TEXTE À LIRE
--- --- ---

Dossier : IMM-8801-11

Référence : 2013 CF 289

[TRADUCTION FRANÇAISE CERTIFIÉE, NON RÉVISÉE]

Toronto (Ontario), le 20 mars 2013

En présence de madame la juge Gleason

 

ENTRE :

 

 

MIRAFGHAN HUSSAINI ET KUBRA HUSSAINI

 

 

demandeurs

 

et

 

 

 

LE MINISTRE DE LA CITOYENNETÉ ET DE L’IMMIGRATION

 

 

 

défendeur

 

 

 

 

           MOTIFS DU JUGEMENT ET JUGEMENT

 

[1]               Il s’agit d’une demande de contrôle judiciaire qui vise la décision du 26 avril 2011 de la première secrétaire (Immigration) à l’ambassade du Canada à Bichkek, au Kirghizistan (l’agente des visas), de rejeter la demande de résidence permanente au Canada des demandeurs à titre de membres de la catégorie des réfugiés au sens de la Convention outre-frontières ou de celle des personnes protégées à titre humanitaire outre-frontières. L’agente des visas a conclu que les demandes d’asile des demandeurs manquaient de crédibilité en raison de contradictions entre leurs déclarations et celles de la sœur de M. Hussaini, Shikiba Rizayee, qui a immigré au Canada en 2006.

[2]               Dans la présente demande de contrôle judiciaire, les demandeurs font valoir que l’agente des visas les a privés de leurs droits à l’équité procédurale en ne leur donnant pas une possibilité suffisante d’expliquer les divergences. Je suis d’accord et j’accueille donc la présente demande pour les motifs énoncés ci-dessous.

 

Contexte

[3]               Les demandeurs forment un couple marié de l’Afghanistan. M. Hussaini affirme que son père et sa sœur ont été tués par des hommes armés en 2005 lorsque sa famille a refusé la main de sa sœur à l’un des villageois. Après les meurtres, M. Hussaini et sa famille ont continué à recevoir des menaces et ont tenté d’échapper aux meurtriers en déménageant à Kaboul. Il prétend cependant que les menaces se sont poursuivies et que la famille a donc fui l’Afghanistan pour se réfugier au Kirghizistan en 2007. Le Haut Commissariat des Nations Unies pour les réfugiés a reconnu la qualité de réfugié aux demandeurs en 2010, et ils ont demandé à s’établir au Canada à titre de membres de la catégorie des réfugiés au sens de la Convention outre-frontières ou de celle des personnes protégées à titre humanitaire outre-frontières.

--- --- ---

MATÉRIEL
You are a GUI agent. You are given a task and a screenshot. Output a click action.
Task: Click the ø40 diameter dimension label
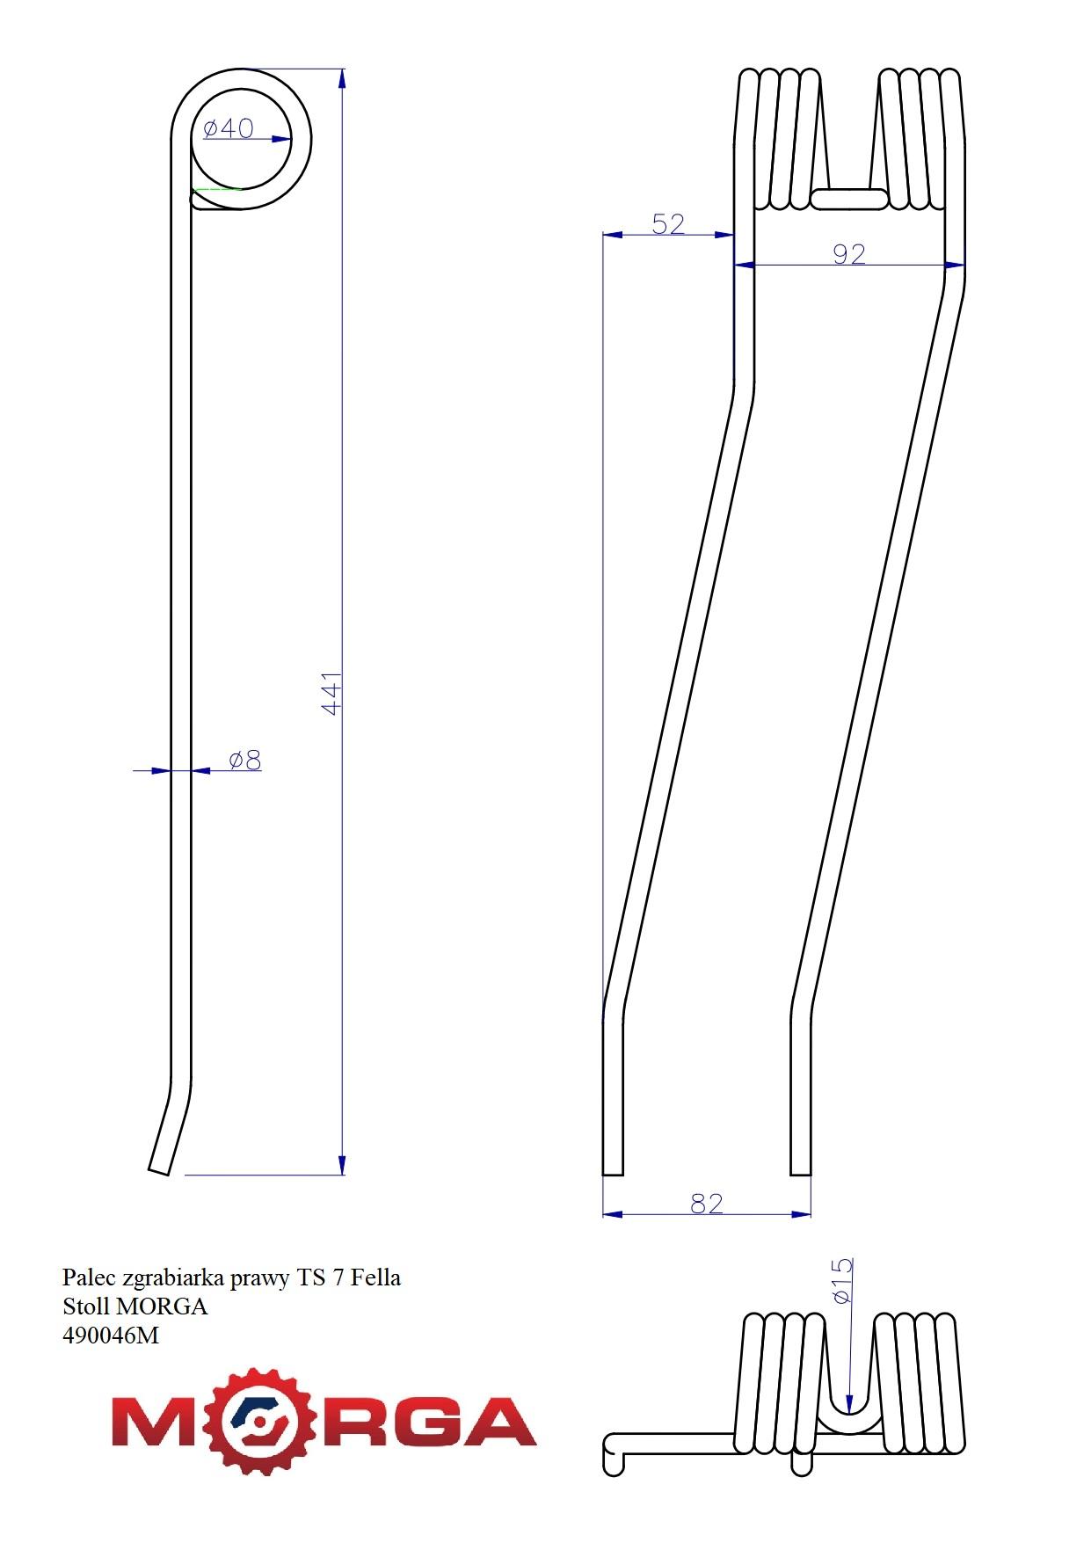pos(228,128)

--- --- ---

À FAIRE
1: Répondez à ces questions sur le jugement :
(a) Dans quelle ville et quel pays se trouve l'ambassade où travaillait l'agente des visas ?
(b) En quelle année Shikiba Rizayee a-t-elle immigré au Canada ?
(c) Dans quel pays la famille s'est-elle réfugiée en 2007 ?
2: Rédigez la suite du jugement sur la demande de contrôle judiciaire des Hussaini, à partir de la fin du paragraphe [3].

RÉPONSES PAR TÂCHE
1:
(a) À Bichkek, au Kirghizistan.
(b) En 2006.
(c) Au Kirghizistan.

2:
 

[4]               Au cours d’une entrevue avec les autorités de l’immigration en 2009 dans le cadre de leur demande de résidence permanente, M. Hussaini a révélé qu’une autre de ses sœurs, Mme Rizayee, avait réussi à immigrer au Canada. L’agente des visas a rédigé une note pour se rappeler d’examiner le dossier d’immigration de la sœur pour obtenir des références au sujet de leurs parents et de leurs sœurs. L’agente des visas a procédé à cet examen, et elle a présumé que Mme Rizayee avait indiqué dans sa demande d’immigration de 2006 que son père et sa sœur – qui, selon les demandeurs, avaient été assassinés en 2005 – étaient présents à son mariage en 2006 et qu’ils avaient fait la connaissance de son conjoint vers cette époque.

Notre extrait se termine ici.